Un parto difficile ma un risultato eccellente. Il focus e' sulla ''armatura di luce''. Qui non siamo di fronte ai soliti, seppur belli, vestiti da sera sexy firmati Cavalli: l'abito stavolta e' il risultato stratificato di tante idee che portano nella medesima direzione. Ci sono dei fuseaux ricamati sotto al velo sottile di una tutina animalier, sopra c'e' l'abito di chiffon con una mescola di maculati, praticamente tutta la storia delle stampe Cavalli, ma unificate da un serpente barocco. C'e' uno splendore primitivo nelle cotte ricamate fittamente di scaglie metalliche e appoggiate sullo chiffon plissettato e fermato. La silhouette e' lunga e sottile, scivola addosso alle modelle con il garbo della sensualita' naturale.
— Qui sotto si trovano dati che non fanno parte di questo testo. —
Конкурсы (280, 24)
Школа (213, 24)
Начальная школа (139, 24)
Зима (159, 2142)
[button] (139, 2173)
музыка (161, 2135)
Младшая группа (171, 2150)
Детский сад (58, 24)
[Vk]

Non c'e' niente di strippato, nessuna scollatura esagerata, tutto e' sussurrato eppure l'immagine e' forte, eccome. E se la sera e' sempre in lungo, il giorno riscopre nel corto la stessa leggerezza, anche con i toni piu' chiari del grigio perla e del beige: abitini iperfemminili in maculato plissettato e lievemente ricamato, con gilet e giacche in velluto, anche devore' a motivo barocco e a ricami metallici di serpenti stilizzati, con giacchine di piume di fagiano reale o cardigan di striscioline di pelliccia cucita sullo chiffon sbieco. Calze di lana coprenti e mocassini altissimi con tacco di corno completano un'immagine giovane che, nonostante la ricchezza del tutto, si fonde senza mai essere esagerata.

Di giorno e di sera lo stile e' comunque unificato (come solo nelle sfilate riuscite) ed e' quello di una elegante hippy selvaggia (non solo per giovani: e' piaciuta a tutte le eta'), sempre con monili al collo, decori di piume, sciarpine che sono lunghe strisce di tessuti differenti unite da 300 bottoncini. Che dire ancora, se non che la scenografia esalta la sfilata, all'Arco della Pace, in una struttura a ridosso del monumento, su una passerella di 40 metri in parquet antico, con inserti di metallo, sotto la luce sfavillante di lampadari barocchi.